Trend Micro researchers have uncovered a new malware family targeting Word and Excel files: the Crigent worm (a.k.a. Power Worm).
Crigent uses the Windows PowerShell scripting tool to carry out its routines, which is a clever way to hide its presence from IT admins as they are concentrated on looking for malicious binaries.
It comes in the form of an infected Word or Excel document, downloaded by users or by some other malware that has already found its way to the victims’ computer.
“When opened, right away it downloads two additional components from two well-known online anonymity projects: the Tor network, and Polipo, a personal web cache/proxy,” the researchers explained.

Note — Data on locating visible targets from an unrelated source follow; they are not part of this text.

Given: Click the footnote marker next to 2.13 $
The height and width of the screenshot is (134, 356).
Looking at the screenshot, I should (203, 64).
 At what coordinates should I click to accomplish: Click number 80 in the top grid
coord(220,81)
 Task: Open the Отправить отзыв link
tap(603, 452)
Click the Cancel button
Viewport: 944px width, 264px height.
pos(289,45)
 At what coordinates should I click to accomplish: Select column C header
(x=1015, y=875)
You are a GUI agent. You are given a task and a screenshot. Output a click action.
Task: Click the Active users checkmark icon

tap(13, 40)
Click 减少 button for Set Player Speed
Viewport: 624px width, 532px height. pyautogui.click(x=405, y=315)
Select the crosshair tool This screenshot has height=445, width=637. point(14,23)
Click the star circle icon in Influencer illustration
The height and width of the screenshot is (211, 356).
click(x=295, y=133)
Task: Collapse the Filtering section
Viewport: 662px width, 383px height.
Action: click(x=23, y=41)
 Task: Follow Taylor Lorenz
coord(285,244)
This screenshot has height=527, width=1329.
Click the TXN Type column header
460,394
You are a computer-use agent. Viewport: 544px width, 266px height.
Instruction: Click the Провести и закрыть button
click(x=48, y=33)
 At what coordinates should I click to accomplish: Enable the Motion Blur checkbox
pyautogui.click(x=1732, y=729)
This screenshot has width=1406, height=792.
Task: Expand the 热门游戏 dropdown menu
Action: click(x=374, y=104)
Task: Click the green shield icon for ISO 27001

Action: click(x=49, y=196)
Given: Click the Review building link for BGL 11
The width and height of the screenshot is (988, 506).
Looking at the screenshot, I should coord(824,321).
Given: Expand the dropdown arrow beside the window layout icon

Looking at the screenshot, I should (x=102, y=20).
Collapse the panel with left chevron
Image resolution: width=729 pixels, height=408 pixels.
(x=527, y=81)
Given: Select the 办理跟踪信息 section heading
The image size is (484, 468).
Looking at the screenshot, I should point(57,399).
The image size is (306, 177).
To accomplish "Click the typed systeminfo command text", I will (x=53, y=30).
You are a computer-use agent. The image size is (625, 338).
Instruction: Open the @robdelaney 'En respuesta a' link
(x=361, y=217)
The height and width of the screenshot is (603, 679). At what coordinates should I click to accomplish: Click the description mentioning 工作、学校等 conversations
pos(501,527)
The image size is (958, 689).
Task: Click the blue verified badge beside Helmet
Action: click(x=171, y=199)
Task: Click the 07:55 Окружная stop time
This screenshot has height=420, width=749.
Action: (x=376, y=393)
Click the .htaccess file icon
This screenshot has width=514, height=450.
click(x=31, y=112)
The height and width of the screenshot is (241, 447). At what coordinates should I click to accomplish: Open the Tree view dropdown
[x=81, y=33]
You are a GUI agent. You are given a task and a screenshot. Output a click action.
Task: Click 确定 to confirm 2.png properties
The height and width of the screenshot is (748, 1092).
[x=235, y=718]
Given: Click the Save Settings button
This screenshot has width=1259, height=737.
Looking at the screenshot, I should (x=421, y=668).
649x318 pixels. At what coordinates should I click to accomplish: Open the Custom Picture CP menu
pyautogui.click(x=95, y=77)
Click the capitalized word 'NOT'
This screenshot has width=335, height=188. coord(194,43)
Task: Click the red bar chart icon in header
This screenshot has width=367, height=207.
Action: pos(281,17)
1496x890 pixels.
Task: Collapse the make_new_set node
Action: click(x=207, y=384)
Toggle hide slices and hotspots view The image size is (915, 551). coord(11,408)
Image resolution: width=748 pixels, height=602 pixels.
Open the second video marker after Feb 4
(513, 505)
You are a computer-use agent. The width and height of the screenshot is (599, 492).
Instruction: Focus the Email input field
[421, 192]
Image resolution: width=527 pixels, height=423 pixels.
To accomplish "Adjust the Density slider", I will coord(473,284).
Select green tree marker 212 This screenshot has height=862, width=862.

“The attacker disguised both what these files were (by changing their file name), and where they are hosted by hiding this information in DNS records. Copies of these files are stored using legitimate cloud file hosts (in this case, Dropbox and OneDrive).”
This is another way that the malware’s actions remain hidden from network administrators.
The malware contacts the C&C server via the Tor and Polipo software. From it, it downloads a PowerShell script that contains code that carries out the worm’s primary goal: send to the C&C server information about the compromised system.
This information includes the IP address, country and region names and codes, user account privilege, OS version and architecture, MS Office applications found on the system and its versions, and more.
Finally, the same script also infects other Word and Excel documents (.doc, .docx, .xls, and .xlsx) found on the system, and converts them to the older .doc and .xls formats, then deletes the original files.
“A Visual Basic module (which contains the malicious macro) is created and saved together with all the .doc and .xls files; opening any of these restarts the infection chain,” they noted.
This change might make a lot of these files useless, and the nature of this malware a lot more destructive than it seemed initially.
Since the .doc and .xls extensions have not been the default ones since Office 2007, if you spot a great number of these files on your computer – and you know you haven’t created them – you might want to check it for Crigent.